*Given problem 1:*
Translate this sentence from the profile of Blessed Marie of Jesus Deluil-Martiny into Spanish: "Marie Deluil-Martiny was born in Marseilles, France, on May 28, 1841, and was baptized the same day."

*Document section:*

## Begin

August 6, 2007
Blessed Marie of Jesus Deluil-Martiny
Dear Friends,
“Does a ‘Savior’ still have any value and meaning for the men and women of the third millennium? Is a Savior still needed by a humanity which has reached the moon and Mars…? … Despite humanity’s many advances, man has always been the same: a freedom poised between good and evil, between life and death. It is there, in the very depths of his being, in what the Bible calls his ‘heart,’ that man always needs to be ‘saved.’ … Who can defend him, if not the One who loves him to the point of sacrificing on the Cross His only-begotten Son as the Savior of the world? … Do not be afraid, open your hearts to Him and receive Him, so that His Kingdom of love and peace may become the common legacy of each man and woman” (Benedict XVI, Urbi et Orbi Message, Christmas 2006). The Saints, enlightened by the Holy Spirit, see clearly how much the world needs a Savior; the reign of Jesus in the human heart is their primary concern. And so it was with Mother Marie of Jesus Deluil-Martiny, who wrote, “He must reign! … For His is the kingdom for all ages; all nations are His inheritance. He must reign! … our Jesus, our Brother, our Savior, our Friend, our Spouse! He must fully reign in us, with nothing held back. He must reign in the world and in our hearts. And to achieve this, we will pray, we will offer up, we will sacrifice ourselves, we will die each day!…” Who was this woman in whom burned such a fire of divine love?
Marie Deluil-Martiny was born in Marseilles, France, on May 28, 1841, and was baptized the same day. The eldest of five children, she inherited from her father, a deeply Christian lawyer, the courage that allowed her to overcome the difficulties of life. From her mother she received an ardent faith combined with a great gentleness of heart. Nevertheless she had a proud and domineering temperament. When the time came for her first Communion, to ensure her proper preparation her parents sent her as a boarder to the Visitation Convent in Marseilles. One day during recreation, Marie all of a sudden stopped her playing and, taking a friend aside, said, “Imagine, Angelique, at this very moment the Blood of Jesus is flowing at the Altar for the world!” And for several moments she remained absorbed by this thought that had flashed across her mind. Marie made her first Communion on December 22, 1853, and received the sacrament of Confirmation on January 29, 1854 at the hands of Saint Eugene de Mazenod, the bishop of Marseilles. Around the age of 15, while still at school, she gathered together a group of students called the “Oblates of Mary,” that she thought of as a little religious order, complete with rule, novitiate, and profession. The group was discovered by the Superiors and dissolved.

## End

*Given problem 2:*
Please return, unchanged, the part of the rows that opens with the line containing "Switch to the styles.css" and closes with the line containing "[x=70, y=129]", including both of those lines.

Data listing
## Begin

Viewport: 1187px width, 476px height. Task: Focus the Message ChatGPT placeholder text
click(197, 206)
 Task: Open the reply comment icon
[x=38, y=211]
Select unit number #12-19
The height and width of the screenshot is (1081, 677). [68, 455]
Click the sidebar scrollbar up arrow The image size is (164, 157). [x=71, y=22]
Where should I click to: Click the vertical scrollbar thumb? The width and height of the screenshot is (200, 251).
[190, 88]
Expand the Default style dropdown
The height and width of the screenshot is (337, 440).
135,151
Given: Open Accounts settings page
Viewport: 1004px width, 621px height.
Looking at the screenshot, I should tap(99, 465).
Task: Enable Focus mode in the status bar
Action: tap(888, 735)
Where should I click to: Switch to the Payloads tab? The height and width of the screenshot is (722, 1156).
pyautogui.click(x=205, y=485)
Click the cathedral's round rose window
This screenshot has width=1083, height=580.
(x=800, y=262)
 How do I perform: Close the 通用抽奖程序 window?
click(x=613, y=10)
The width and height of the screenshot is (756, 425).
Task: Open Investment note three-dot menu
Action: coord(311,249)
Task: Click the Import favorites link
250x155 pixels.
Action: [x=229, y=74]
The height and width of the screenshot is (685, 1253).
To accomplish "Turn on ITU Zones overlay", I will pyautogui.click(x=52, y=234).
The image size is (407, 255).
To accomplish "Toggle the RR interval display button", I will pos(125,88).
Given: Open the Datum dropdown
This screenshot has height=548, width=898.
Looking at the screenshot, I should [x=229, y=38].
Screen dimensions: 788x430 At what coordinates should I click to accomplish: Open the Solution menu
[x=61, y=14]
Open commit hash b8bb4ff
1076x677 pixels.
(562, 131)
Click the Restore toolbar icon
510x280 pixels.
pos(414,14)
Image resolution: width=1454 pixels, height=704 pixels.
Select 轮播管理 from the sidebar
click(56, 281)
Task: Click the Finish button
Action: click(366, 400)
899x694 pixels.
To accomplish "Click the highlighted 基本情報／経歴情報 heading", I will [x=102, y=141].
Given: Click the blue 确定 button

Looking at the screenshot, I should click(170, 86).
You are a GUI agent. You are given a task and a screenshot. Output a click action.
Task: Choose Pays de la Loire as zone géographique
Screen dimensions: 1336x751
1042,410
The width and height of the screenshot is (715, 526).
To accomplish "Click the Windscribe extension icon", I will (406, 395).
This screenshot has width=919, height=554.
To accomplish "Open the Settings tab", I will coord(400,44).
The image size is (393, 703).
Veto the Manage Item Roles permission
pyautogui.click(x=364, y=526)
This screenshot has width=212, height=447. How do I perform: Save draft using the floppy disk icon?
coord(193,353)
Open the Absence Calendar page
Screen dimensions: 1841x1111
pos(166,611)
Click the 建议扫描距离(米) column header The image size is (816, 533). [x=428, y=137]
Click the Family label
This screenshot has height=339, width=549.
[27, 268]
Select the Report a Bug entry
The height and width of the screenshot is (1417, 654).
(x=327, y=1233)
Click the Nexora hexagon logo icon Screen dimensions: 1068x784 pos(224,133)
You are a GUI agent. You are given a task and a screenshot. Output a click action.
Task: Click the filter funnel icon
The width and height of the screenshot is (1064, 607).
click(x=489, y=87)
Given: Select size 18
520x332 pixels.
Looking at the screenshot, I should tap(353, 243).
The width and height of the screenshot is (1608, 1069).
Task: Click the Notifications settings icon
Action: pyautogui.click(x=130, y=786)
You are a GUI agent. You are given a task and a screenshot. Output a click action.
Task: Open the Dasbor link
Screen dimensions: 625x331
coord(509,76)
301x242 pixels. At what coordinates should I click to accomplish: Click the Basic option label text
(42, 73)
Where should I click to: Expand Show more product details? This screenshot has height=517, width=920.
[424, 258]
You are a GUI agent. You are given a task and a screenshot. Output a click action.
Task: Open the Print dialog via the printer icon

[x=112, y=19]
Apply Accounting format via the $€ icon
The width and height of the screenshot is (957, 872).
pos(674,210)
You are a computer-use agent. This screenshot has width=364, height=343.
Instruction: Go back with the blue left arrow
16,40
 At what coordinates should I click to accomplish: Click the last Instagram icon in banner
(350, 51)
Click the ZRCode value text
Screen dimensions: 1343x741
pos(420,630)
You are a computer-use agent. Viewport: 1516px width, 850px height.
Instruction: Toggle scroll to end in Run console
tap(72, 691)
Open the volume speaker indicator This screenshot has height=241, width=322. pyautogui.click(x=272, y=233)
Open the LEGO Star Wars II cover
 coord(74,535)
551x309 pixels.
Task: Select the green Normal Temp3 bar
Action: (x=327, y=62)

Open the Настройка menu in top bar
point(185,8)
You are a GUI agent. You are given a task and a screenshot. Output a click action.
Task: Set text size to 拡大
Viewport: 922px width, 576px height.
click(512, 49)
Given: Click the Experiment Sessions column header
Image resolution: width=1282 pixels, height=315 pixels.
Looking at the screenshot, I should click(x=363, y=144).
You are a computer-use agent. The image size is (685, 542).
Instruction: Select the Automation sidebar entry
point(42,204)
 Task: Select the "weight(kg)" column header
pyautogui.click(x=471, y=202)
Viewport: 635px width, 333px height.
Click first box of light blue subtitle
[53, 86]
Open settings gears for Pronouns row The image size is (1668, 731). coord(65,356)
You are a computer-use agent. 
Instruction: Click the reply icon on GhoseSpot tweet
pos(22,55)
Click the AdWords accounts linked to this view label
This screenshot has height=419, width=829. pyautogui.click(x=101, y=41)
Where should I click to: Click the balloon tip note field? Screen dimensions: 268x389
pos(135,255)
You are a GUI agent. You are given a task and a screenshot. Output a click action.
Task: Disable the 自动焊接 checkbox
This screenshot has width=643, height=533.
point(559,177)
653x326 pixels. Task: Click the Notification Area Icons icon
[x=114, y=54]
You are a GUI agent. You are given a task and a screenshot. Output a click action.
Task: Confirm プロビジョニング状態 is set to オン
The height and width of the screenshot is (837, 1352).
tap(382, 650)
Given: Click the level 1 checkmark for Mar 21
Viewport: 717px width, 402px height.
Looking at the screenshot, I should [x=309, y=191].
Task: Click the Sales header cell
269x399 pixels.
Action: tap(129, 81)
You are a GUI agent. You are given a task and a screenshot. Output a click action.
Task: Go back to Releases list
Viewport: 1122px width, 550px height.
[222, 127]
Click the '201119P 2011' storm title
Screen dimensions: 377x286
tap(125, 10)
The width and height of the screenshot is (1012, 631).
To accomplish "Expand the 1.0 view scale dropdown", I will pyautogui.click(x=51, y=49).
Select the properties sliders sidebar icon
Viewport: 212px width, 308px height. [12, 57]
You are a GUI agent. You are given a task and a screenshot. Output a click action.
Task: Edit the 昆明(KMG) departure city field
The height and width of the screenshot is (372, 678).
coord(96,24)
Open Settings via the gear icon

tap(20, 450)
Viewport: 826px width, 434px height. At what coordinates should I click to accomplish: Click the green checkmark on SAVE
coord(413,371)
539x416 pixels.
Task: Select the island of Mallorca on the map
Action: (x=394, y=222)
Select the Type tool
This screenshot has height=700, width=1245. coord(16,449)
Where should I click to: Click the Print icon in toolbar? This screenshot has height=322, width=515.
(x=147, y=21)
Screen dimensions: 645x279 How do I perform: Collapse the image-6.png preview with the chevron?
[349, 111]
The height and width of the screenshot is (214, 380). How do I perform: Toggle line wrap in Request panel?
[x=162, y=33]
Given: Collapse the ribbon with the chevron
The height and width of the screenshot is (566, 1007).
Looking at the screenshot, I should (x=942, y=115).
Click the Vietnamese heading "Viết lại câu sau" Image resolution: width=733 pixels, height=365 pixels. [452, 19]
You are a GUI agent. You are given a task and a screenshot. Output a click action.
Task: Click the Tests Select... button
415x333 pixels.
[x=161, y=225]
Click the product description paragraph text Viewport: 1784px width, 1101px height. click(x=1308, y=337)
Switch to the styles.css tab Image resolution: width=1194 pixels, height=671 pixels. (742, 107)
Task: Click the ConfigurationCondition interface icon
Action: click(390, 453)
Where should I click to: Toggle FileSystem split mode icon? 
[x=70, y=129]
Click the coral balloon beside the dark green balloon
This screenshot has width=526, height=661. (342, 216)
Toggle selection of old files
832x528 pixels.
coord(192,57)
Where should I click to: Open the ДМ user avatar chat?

## End

*Written answer 1:*
Marie Deluil-Martiny nació en Marsella, Francia, el 28 de mayo de 1841, y fue bautizada el mismo día.

*Written answer 2:*
Switch to the styles.css tab Image resolution: width=1194 pixels, height=671 pixels. (742, 107)
Task: Click the ConfigurationCondition interface icon
Action: click(390, 453)
Where should I click to: Toggle FileSystem split mode icon? 
[x=70, y=129]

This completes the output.